Eighty million dollars in annual revenue should have made him happy. Or at least not bitter. But Vince Green, the founder and CEO of Greenwich Consulting, would not be satisfied until his company was recognized as the number one technical consulting firm in the Bay Area. And on particularly bad days, he joked that he would be truly happy only when his competitor, Telegraph Partners, was dead.
It wasn’t that Telegraph was much larger than Greenwich. In fact, from time to time Greenwich rivaled Telegraph’s quarterly revenue (although its profits never seemed to do so).
More than the financial war, it bothered Vince and his staff that Greenwich couldn’t seem to win any of the less tangible battles. Telegraph was always regarded as a darling of the trade press. Industry analysts fawned over them. Telegraph’s clients raved about their services and even stood by them during difficult times. Though Greenwich certainly garnered its share of new business, retaining clients felt like a constant struggle. On the other hand, life seemed too easy for Telegraph.
And if this bothered Vince, then the battle for employees enraged him. Telegraph didn’t have to work as hard or spend as much money recruiting good people. To make matters worse, there seemed to be a small but steady stream of employees leaving Greenwich to join Telegraph, but rarely did traffic flow in the other direction.
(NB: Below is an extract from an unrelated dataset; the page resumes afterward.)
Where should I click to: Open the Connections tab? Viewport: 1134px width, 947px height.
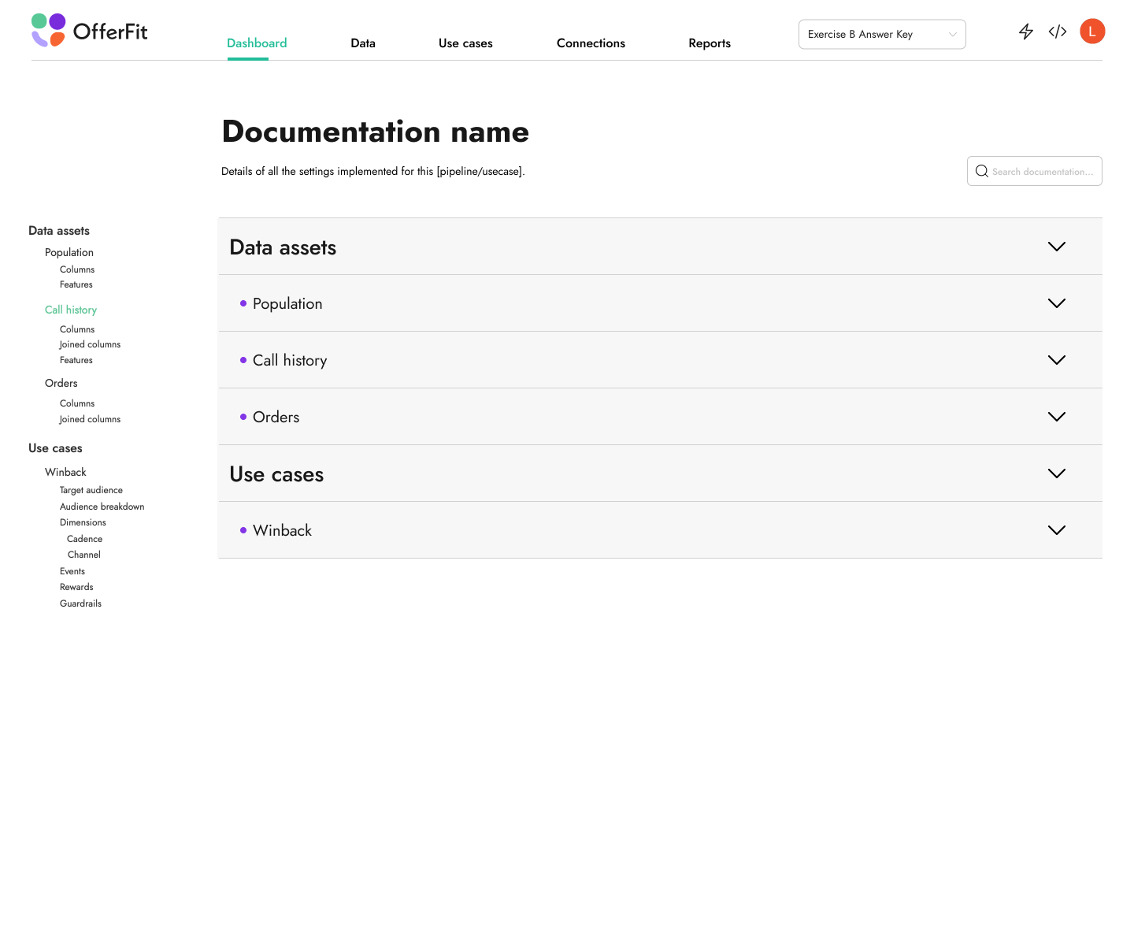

And in those few instances when employees actually did leave Telegraph for Greenwich pastures, they rarely stayed more than a year.
Perhaps the most subtle but frustrating aspect of the competitive relationship that kept Greenwich executives awake and angry at night was the fact that Telegraph’s CEO, Rich O’Connor, rarely, if ever, acknowledged Greenwich. Not during press interviews, conference speeches, or client presentations. And when a Greenwich executive occasionally met Telegraph’s chief executive during an industry event, almost without fail he seemed genuinely disinterested in Greenwich and unaware of what his largest and most direct competitor was doing.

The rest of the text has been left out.